Is the Working Class Still With Us or Did It Vanish with the Winds of Al-Inqadh?

Abdullah Ali Ibrahim
Al-Midan (March 28, 2017) published an anonymous investigation about the conditions of female workers who made up about 50% of the factory workforce. This is one of many similar reports about workers, which have been absent in a newspaper that positions the working class at the core of its thoughts and practices. The newspaper is more focused on trivial matters related to the “kizan” (Islamists) than on the serious issues facing working mothers, following the habits of petty bourgeoisie in social media. Perhaps Al-Midan, like some petty bourgeoisie, thought the working class evaporated into thin air when the railways collapsed, or so I understood from a comment by veteran writer, Mr. Sadiq Muhaisi. Perhaps Al-Midan and the petty bourgeoisie believed that the only remaining working-class women are the tea vendors (who are also small-scale producers) who have become the stars of protests against local authorities.
The plight of workers now is not only from their employers. The editor found a factory that was shut down permanently, which had previously employed 100 workers, mostly women. The burden of taxes on the owner, along with the government allowing imports of its products (biscuits) from abroad, led to its closure in an uncompetitive market.
The editor also found complaints from workers about savage capitalism. It is clear that working hours in factories have become 10 to 12 hours instead of the eight-hour shift, a long-established union gain. In a factory owned by an Arab investor, a worker said she worked 12 hours every day except Friday, for a monthly wage of 1,000 pounds. The worker has to wait for the governor’s bus because it is the cheapest option, to reach her family by 10 PM and return to the factory by 8 AM. The editor also found a worker operating a production machine in a factory dealing with hazardous materials (which the editor did not specify). The factory only provides breakfast and lemon for a shift that lasts 11 hours. A worker at a beverage factory reported a leakage of toxic gas harmful to the lungs and heart, but nothing was done to fix the situation until she left the job. A worker who asked to remain anonymous mentioned that she travels on her own expense after a 10-hour shift. Another worker works from 8 AM to 5 PM without health insurance. The cost of treatment is deducted from her weekly salary, amounting to 250 pounds.

Material supplied:

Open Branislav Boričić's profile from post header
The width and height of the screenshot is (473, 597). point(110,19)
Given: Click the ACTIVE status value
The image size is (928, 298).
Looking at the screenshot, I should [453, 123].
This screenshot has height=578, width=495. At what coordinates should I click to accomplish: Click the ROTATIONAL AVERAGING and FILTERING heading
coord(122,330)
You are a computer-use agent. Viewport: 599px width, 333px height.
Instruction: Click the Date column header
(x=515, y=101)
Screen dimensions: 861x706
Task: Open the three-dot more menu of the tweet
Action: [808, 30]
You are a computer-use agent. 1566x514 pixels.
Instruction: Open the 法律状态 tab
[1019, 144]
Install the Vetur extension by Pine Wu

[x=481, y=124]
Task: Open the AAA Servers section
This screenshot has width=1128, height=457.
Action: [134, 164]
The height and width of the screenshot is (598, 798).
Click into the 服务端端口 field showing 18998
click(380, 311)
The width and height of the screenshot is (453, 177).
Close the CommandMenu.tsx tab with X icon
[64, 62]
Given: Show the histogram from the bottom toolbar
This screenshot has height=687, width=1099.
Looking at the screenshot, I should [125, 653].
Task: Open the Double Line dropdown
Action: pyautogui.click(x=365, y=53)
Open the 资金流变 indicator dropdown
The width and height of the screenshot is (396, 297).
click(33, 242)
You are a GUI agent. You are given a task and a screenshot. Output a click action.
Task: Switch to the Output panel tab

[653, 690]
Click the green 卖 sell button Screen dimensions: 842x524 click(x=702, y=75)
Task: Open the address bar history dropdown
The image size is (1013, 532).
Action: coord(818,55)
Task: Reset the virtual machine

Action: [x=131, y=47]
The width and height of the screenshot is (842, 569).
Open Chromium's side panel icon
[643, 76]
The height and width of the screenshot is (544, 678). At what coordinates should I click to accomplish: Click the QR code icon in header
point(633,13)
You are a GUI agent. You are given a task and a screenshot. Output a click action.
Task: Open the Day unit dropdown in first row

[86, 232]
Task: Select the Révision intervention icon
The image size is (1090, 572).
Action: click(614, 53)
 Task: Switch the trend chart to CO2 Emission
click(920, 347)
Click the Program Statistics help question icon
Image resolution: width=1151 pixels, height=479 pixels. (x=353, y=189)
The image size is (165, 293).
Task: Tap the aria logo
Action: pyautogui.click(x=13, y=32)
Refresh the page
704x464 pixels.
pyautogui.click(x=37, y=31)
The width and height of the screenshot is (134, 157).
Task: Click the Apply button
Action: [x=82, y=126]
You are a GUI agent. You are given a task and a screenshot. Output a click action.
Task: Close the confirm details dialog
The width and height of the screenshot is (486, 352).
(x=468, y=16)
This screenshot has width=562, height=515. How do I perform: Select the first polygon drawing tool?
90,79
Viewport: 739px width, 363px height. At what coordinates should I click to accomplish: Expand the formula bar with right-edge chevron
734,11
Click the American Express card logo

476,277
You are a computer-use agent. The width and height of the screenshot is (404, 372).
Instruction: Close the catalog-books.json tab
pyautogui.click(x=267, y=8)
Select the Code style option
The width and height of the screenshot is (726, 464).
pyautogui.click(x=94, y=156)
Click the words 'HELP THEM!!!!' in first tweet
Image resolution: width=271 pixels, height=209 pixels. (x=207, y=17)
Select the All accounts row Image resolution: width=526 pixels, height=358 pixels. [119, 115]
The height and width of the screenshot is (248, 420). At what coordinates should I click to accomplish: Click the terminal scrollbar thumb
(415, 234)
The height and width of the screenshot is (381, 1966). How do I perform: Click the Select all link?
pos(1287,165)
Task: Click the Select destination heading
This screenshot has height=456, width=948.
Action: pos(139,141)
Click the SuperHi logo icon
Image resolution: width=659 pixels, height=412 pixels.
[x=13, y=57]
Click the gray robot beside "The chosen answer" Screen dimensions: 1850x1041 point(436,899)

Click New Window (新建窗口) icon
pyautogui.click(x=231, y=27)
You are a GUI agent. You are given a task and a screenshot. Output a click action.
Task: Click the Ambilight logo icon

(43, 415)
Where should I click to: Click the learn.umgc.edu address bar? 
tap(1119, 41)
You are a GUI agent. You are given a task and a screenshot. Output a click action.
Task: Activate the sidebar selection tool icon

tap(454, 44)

Actions to take:
(1) From the article on female factory workers, quote the part that opens with the words containing "The plight of" and closes with "an uncompetitive market.".
(2) According to the article on female factory workers, why was the factory that had employed 100 workers shut down permanently? Answer in one to three sentences.

Answers per task:
(1)
The plight of workers now is not only from their employers. The editor found a factory that was shut down permanently, which had previously employed 100 workers, mostly women. The burden of taxes on the owner, along with the government allowing imports of its products (biscuits) from abroad, led to its closure in an uncompetitive market.

(2) It closed because of the tax burden on its owner and because the government allowed its product, biscuits, to be imported from abroad. Together these left it unable to compete in the market.